La colère gronde contre le gouvernement. Alors que la pétition contre la loi Duplomb a dépassé le million de signatures, l’intersyndicale, qui rassemble la CFDT, la CGT, FO, CFE-CGC, Unsa, FSU et Solidaires, hausse le ton et dénonce elle aussi dans une pétition un plan d’économies présenté par le Premier ministre «d’une brutalité sans précédent».

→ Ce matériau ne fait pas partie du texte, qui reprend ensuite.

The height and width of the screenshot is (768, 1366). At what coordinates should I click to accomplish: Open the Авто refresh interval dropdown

Publiée sur change.org, les revendications qui y figurent sont simples : un «abandon immédiat» du projet, selon Les Échos. «Le gouvernement a choisi de faire payer les travailleuses et les travailleurs, les précaires, les retraités, les malades», déclare l'intersyndicale dans un communiqué qui accompagne la pétition. Un mouvement qui rappelle celui du barrage contre la réforme des retraites de 2023.

Des mesures jugées «brutales et injustes»

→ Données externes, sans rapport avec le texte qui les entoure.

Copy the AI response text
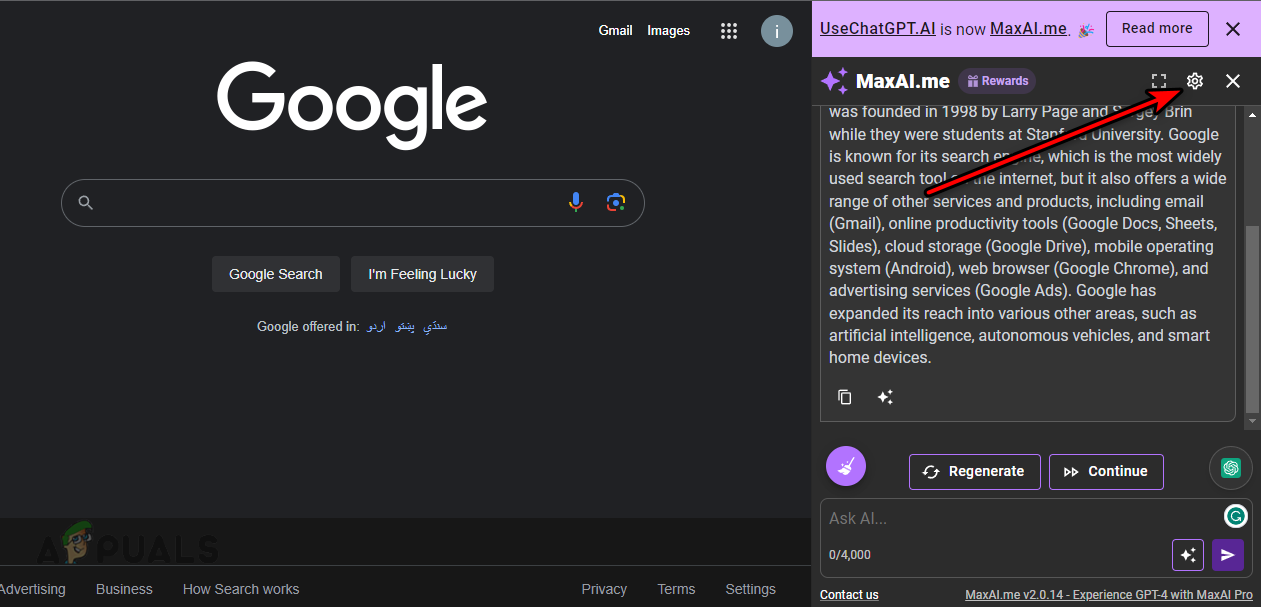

Les reproches sont nombreux : coupes budgétaires pour le service public, réformes à venir pour l’assurance-chômage, gel des prestations sociales, désindexation des retraites… Et pour l’intersyndicale, il n’est pas question de nier la réalité du déficit. C’est l’angle d’attaque qui est vivement critiqué. «Sans tenir compte des aspirations des travailleuses et travailleurs comme de l'évolution du monde du travail, le gouvernement nous annonce à nouveau une litanie de mesures là encore, brutales, injustes et inefficaces !», lit-on sur le communiqué de l’intersyndicale. Pour eux, la solution est du côté des recettes, notamment en remettant en cause les aides aux entreprises sans contrepartie, mais aussi celle des «dividendes record, surtout en cas de licenciements ou délocalisations», ou encore «en taxant les plus hauts revenus qui échappent à toute contribution réelle».

Le plan d’économies, présenté le 15 juillet dernier par François Bayrou, est donc loin de rallier les oppositions. Lors de sa présentation, de vives critiques s’étaient déjà fait entendre, notamment à gauche, tout comme des réserves dans le camp des centristes.